La diarrea bianca dei pulcini è una malattia infettiva e contagiosa a decorso acuto o subacuto, altamente mortale (50-100%), a carattere setticemico, che colpisce i pulcini dai primi giorni di vita fino all'età di 2-4 settimane; clinicamente è caratterizzata da gravi manifestazioni generali e da enterite, con feci liquide e biancastre. La malattia è diffusa in tutti i paesi del mondo; in Italia è conosciuta specie nella Valle Padana. L'infezione insorge in seguito all'acquisto di pulcini o di uova o di galline infette. In queste ultime il germe si localizza, senza determinare manifestazioni cliniche apprezzabili, nelle ovaie e nei follicoli ovarici, per cui i pulcini che da questi derivano si presentano già infetti alla nascita.
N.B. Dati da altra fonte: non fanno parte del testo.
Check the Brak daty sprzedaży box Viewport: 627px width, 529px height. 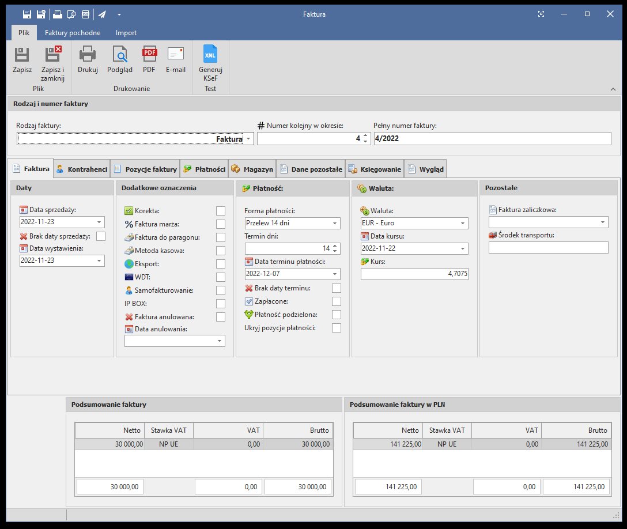(x=101, y=236)
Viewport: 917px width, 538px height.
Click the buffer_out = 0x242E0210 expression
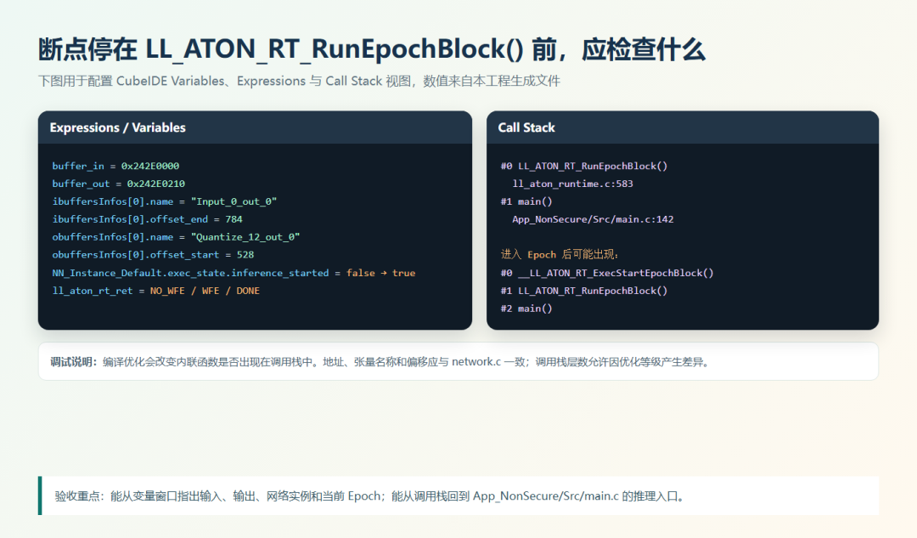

La tifosi aviaria è una malattia infettiva e contagiosa che colpisce i polli adulti, a decorso acuto o subacuto e spesso mortali, a carattere prevalentemente setticemico e con manifestazioni cliniche predominanti di enterite. Anche questa malattia dei polli adulti è diffusa in molti paesi; in Italia è stata identificata la prima volta da G. Finzi. L'infezione naturale si origina per ingestione di materiale inquinato con feci o con resti cadaverici di polli infetti.
La diagnosi della paratifosi dei polli si fonda sulle ricerche batteriologiche e sierologiche (sieroagglutinazione). La profilassi generale si basa sull'isolamento e sull'uccisione degli animali ammalati e dei portatori di contagio, questi ultimi individualizzabili con la sieroagglutinazione. Tutto quello che può essere fonte di contagio (uova, cadaveri, ricoveri, ecc.) va distrutto disinfettato. Negli allevamenti esposti al pericolo d'infezione si ricorre alla vaccinazione preventiva specifica; in quelli già infetti si ottengono risultati soddisfacenti con la vaccinazione curativa improntata a vaccini polivalenti (G. Finzi).